Além do aço negociado internacionalmente em sua forma bruta — como chapas, bobinas, vergalhões, ou tubos, telhas entre outros — existe também o fluxo de aço incorporado em produtos manufaturados, conhecida como “steel embedded in finished goods”, ou seja, “aço contido em bens finais”.
A Worldsteel, entidade mundial que reúne produtores de aço, associações nacionais e regionais da indústria siderúrgica, além de institutos de pesquisa responsáveis por cerca de 85% da produção global, publicou um estudo abrangente intitulado “Indirect Trade in Steel 2013–2023” (Comércio Indireto de Aço entre 2013 e 2023).

O relatório apresenta dados sobre o comércio de produtos manufaturados que contêm aço, destacando valores e volumes. Para calcular o comércio indireto, foi necessário estimar a quantidade de aço utilizada na fabricação de cada tipo de produto — os chamados coeficientes de aço, expressos em peso.
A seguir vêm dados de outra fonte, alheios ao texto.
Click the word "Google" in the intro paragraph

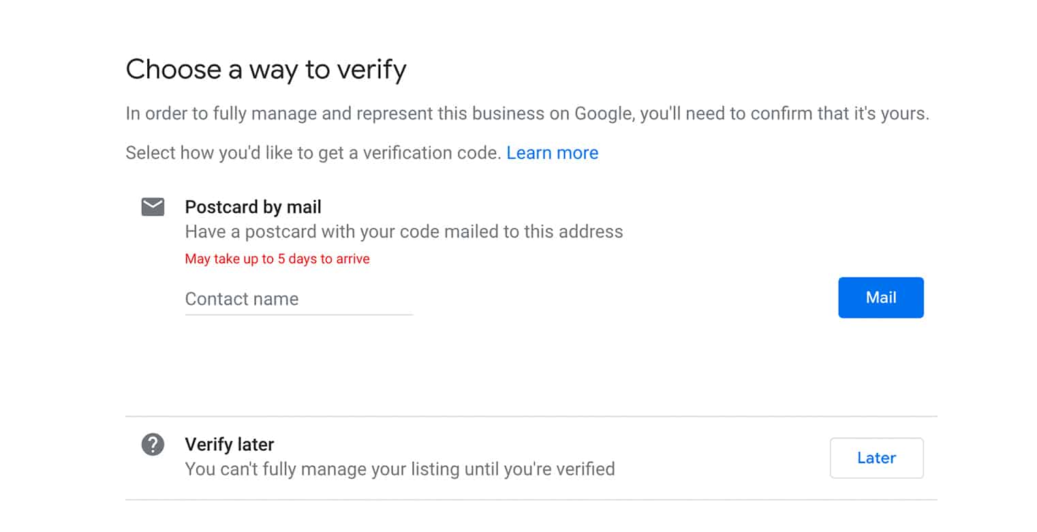click(x=603, y=113)
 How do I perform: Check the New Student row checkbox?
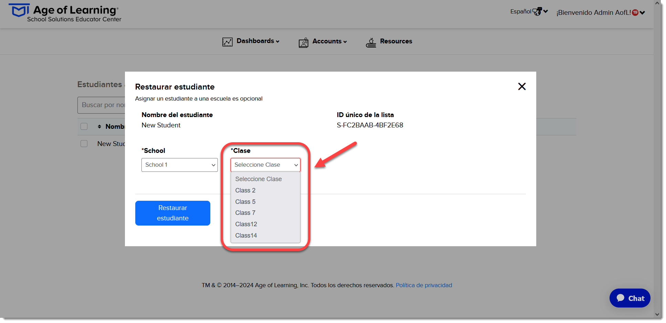click(84, 144)
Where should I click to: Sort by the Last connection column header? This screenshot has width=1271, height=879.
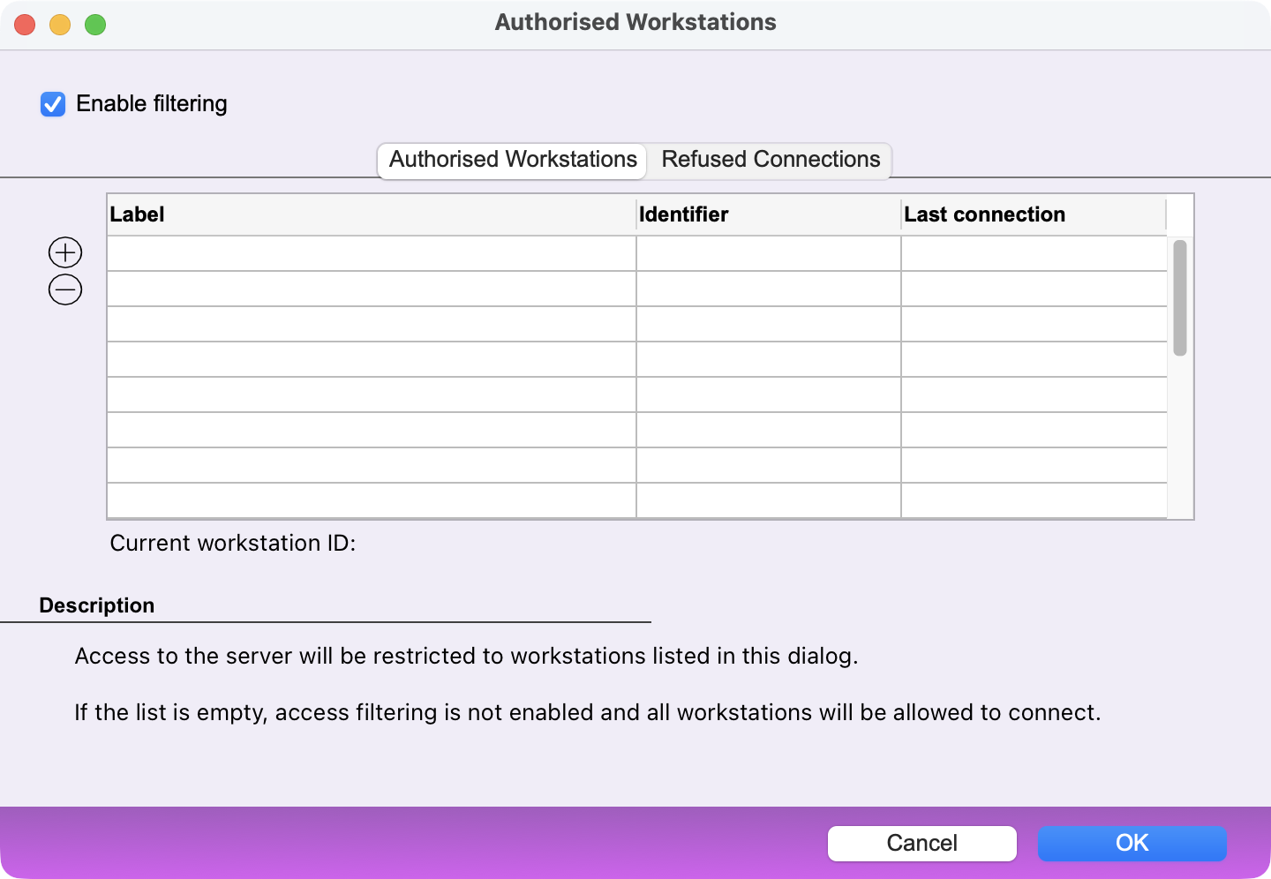click(x=1033, y=214)
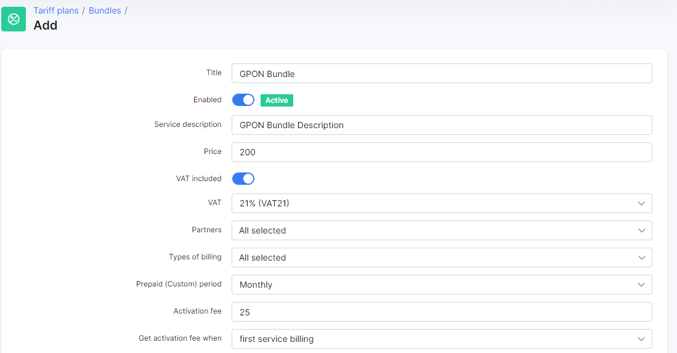Click the Title field with GPON Bundle
The image size is (677, 353).
pos(441,73)
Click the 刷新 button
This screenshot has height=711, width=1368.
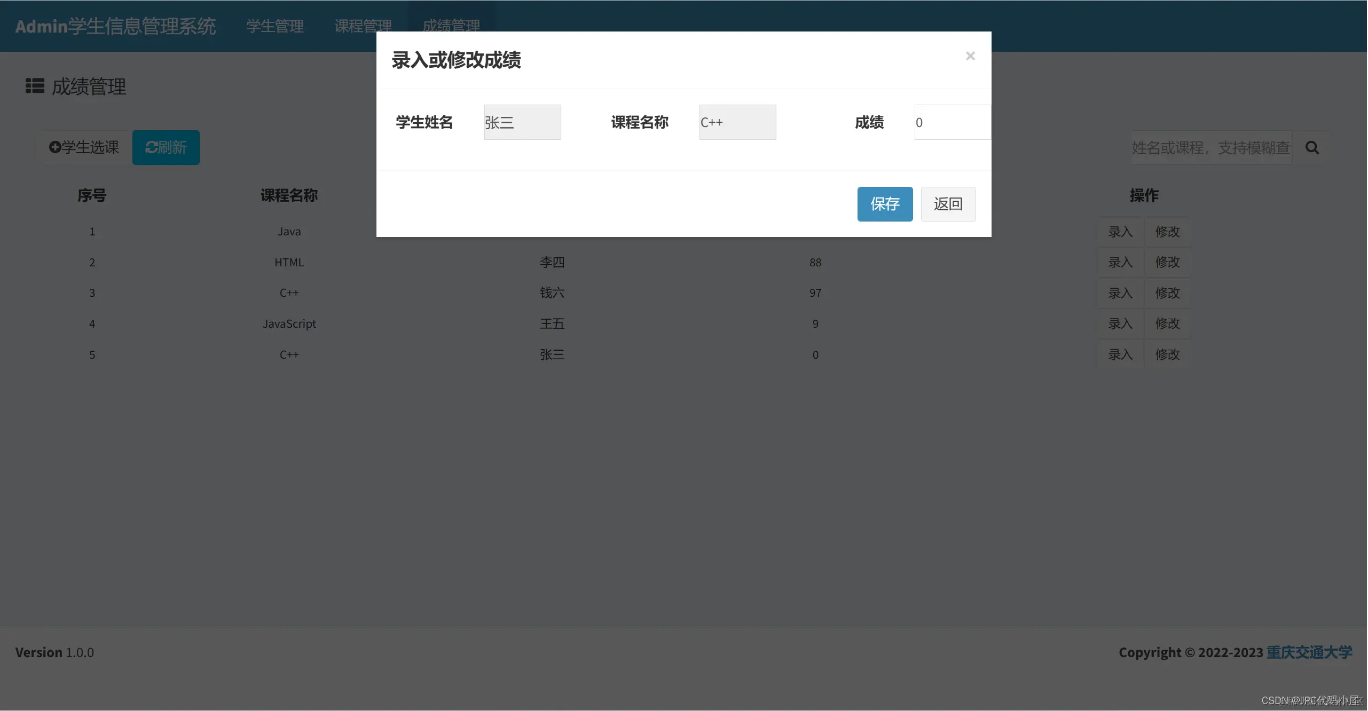[166, 147]
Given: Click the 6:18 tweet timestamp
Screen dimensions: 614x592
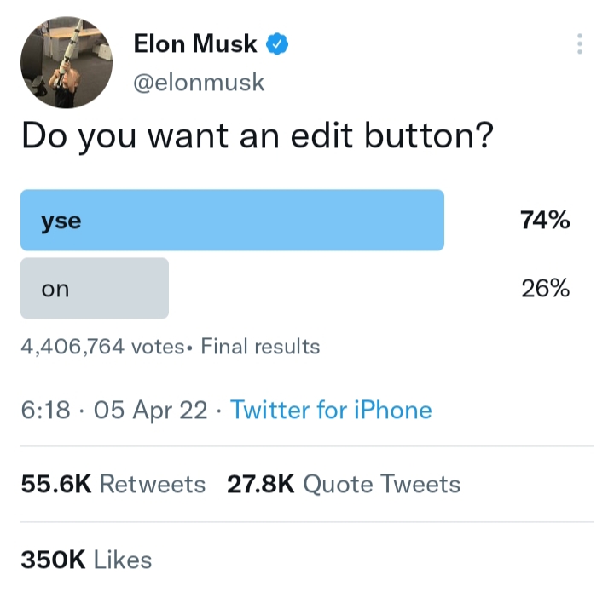Looking at the screenshot, I should (45, 411).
A metodologia adotada define o coeficiente como a quantidade de aço acabado (em toneladas) necessária para produzir uma tonelada de determinado bem manufaturado.
O estudo utilizou o Sistema Harmonizado de Descrição e Codificação de Mercadorias (SH) das Nações Unidas, com códigos de até seis dígitos. Foram analisados cerca de 1.000 códigos SH, permitindo uma categorização detalhada dos produtos comercializados.

Os dados foram tabulados e organizados em seis grupos de commodities: produtos metálicos, máquinas mecânicas, equipamentos elétricos, eletrodomésticos, veículos automotores e outros meios de transporte. Esses grupos representam os principais setores consumidores de aço e foram utilizados pela Worldsteel na análise da produção industrial ponderada pelo uso de aço (SWIP).
A principal fonte de dados comerciais utilizada no estudo foi o Banco de Dados de Estatísticas de Comércio de Mercadorias das Nações Unidas (UN Comtrade).